GOAL OF THE EXERCISE: Print the records word for word, everything from the line containing "How do I perform: Follow" down to the line containing "Looking at the screenshot, I should [x=391, y=35].", and leave out the pictures.

■ ■ ■ ■ ■

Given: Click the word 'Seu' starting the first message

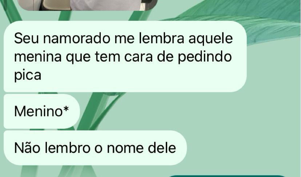Looking at the screenshot, I should [x=26, y=38].
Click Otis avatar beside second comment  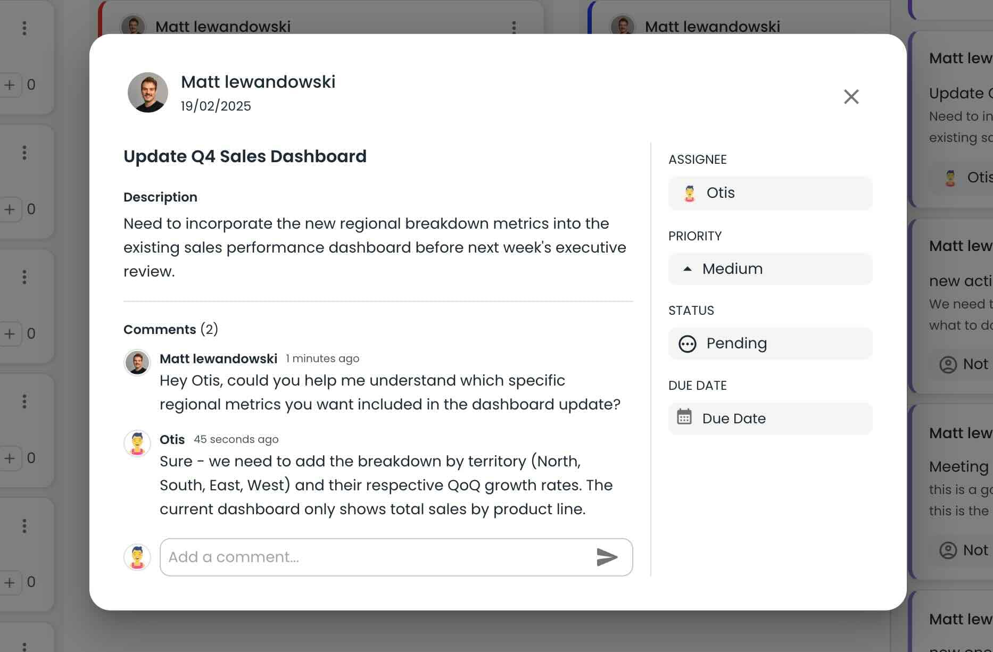click(137, 444)
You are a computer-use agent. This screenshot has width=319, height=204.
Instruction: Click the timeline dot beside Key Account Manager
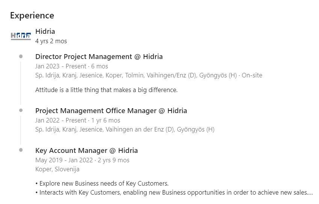point(21,150)
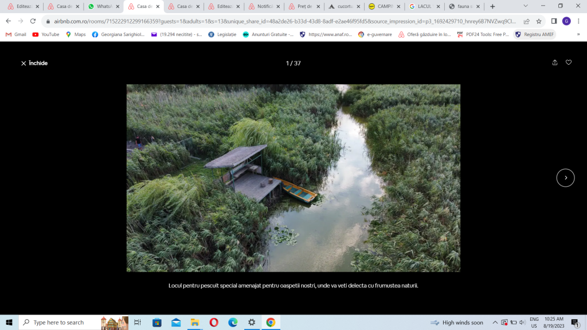Screen dimensions: 587x330
Task: Open a new browser tab
Action: coord(492,6)
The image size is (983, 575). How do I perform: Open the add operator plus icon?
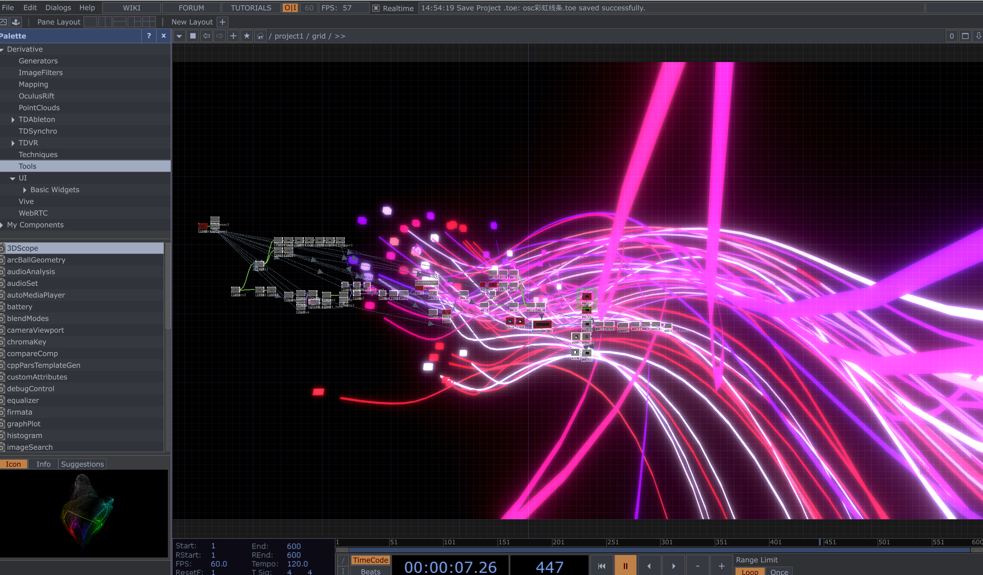(233, 35)
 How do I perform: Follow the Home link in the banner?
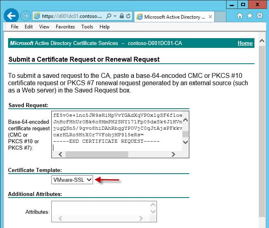[x=245, y=43]
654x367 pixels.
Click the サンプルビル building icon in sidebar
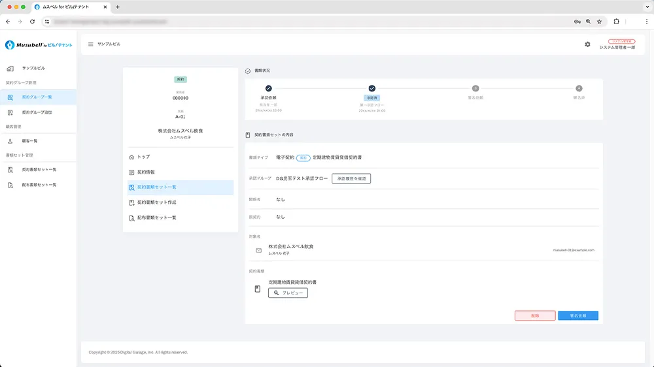10,69
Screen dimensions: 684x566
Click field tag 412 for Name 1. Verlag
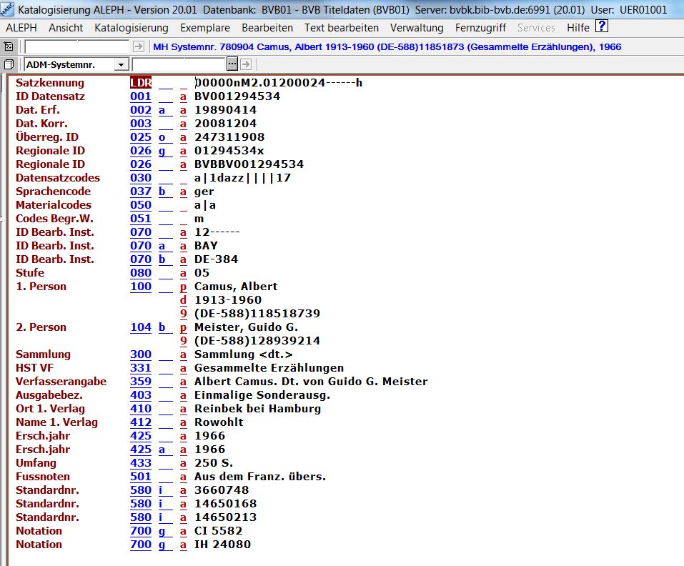[141, 422]
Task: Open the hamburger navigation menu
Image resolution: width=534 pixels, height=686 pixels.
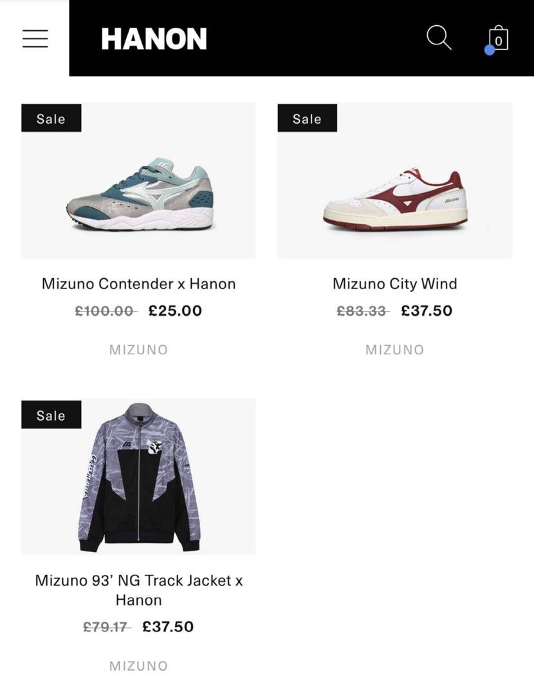Action: point(35,39)
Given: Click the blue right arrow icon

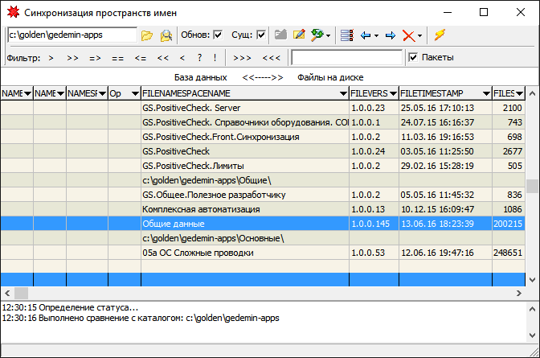Looking at the screenshot, I should [x=391, y=35].
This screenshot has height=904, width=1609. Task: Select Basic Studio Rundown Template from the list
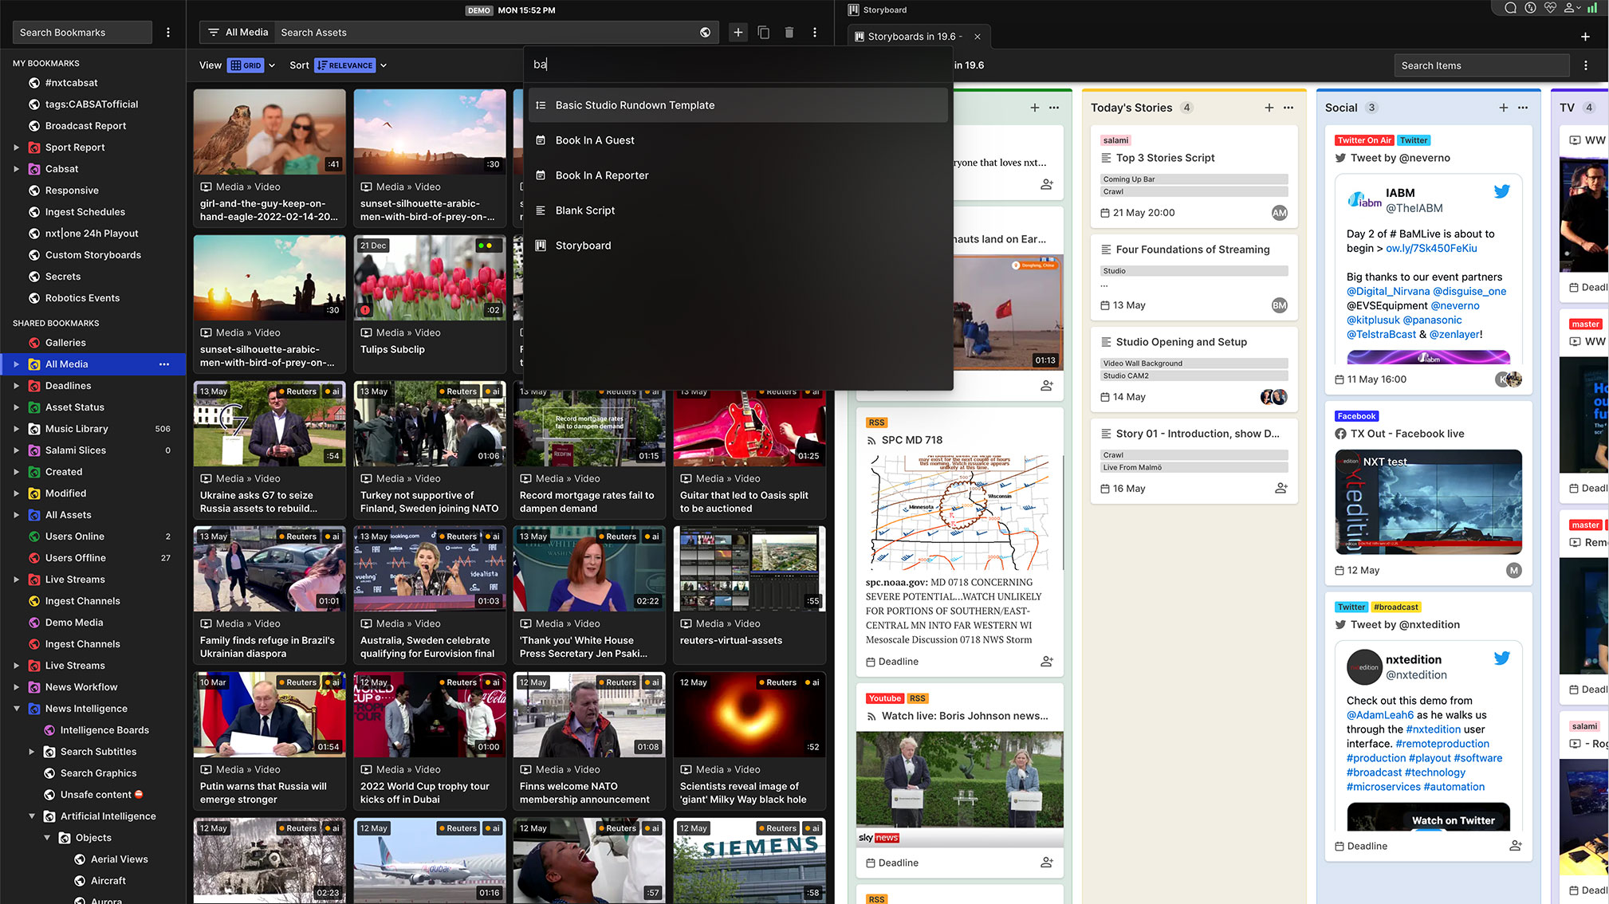(635, 105)
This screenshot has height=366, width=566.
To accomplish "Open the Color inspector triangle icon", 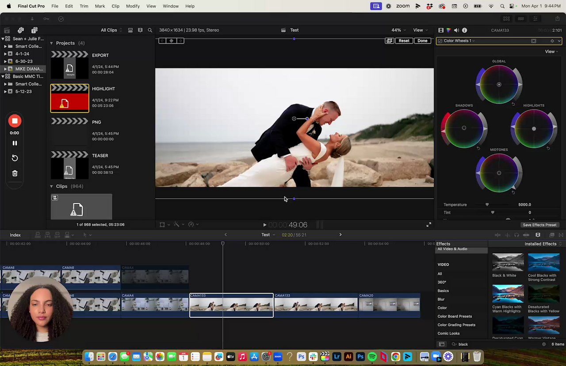I will [448, 30].
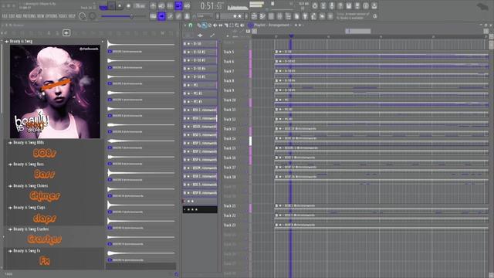Click the master volume slider
The image size is (494, 278).
tap(122, 16)
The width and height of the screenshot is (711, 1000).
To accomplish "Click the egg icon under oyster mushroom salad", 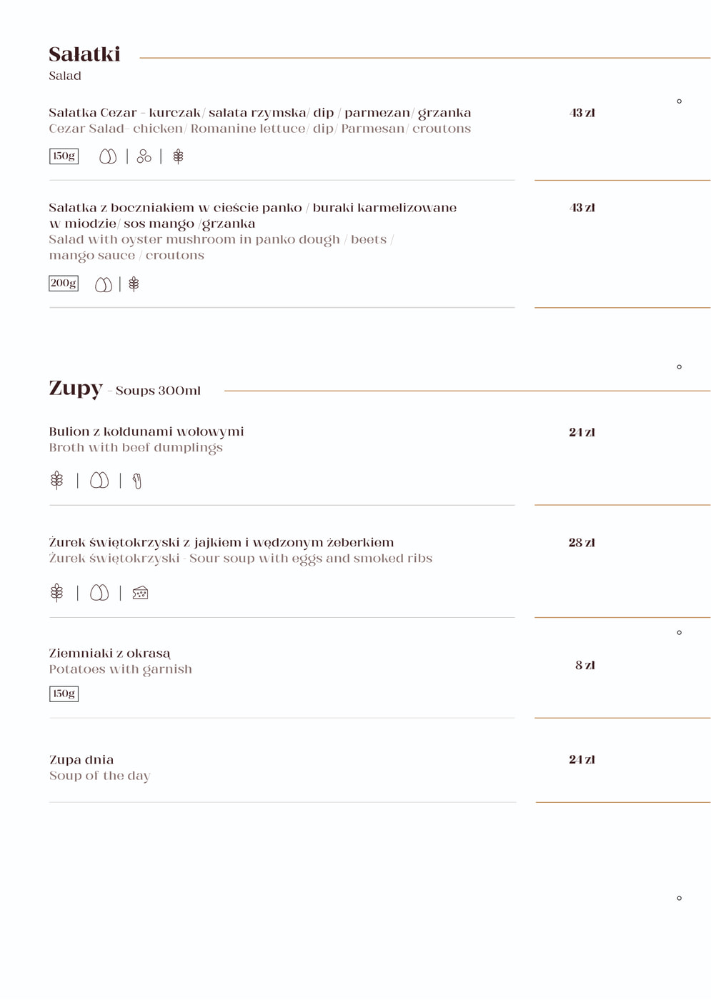I will [104, 285].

■ ■ ■ ■ ■

FULL ANSWER:
 How do I perform: Follow the Home link in the banner?
[x=245, y=43]
654x367 pixels.
Click the サンプルビル building icon in sidebar
10,69
Screen dimensions: 684x566
Click field tag 412 for Name 1. Verlag
[141, 422]
Task: Open the hamburger navigation menu
Image resolution: width=534 pixels, height=686 pixels.
Action: point(35,39)
Given: Click the blue right arrow icon

Looking at the screenshot, I should [x=391, y=35].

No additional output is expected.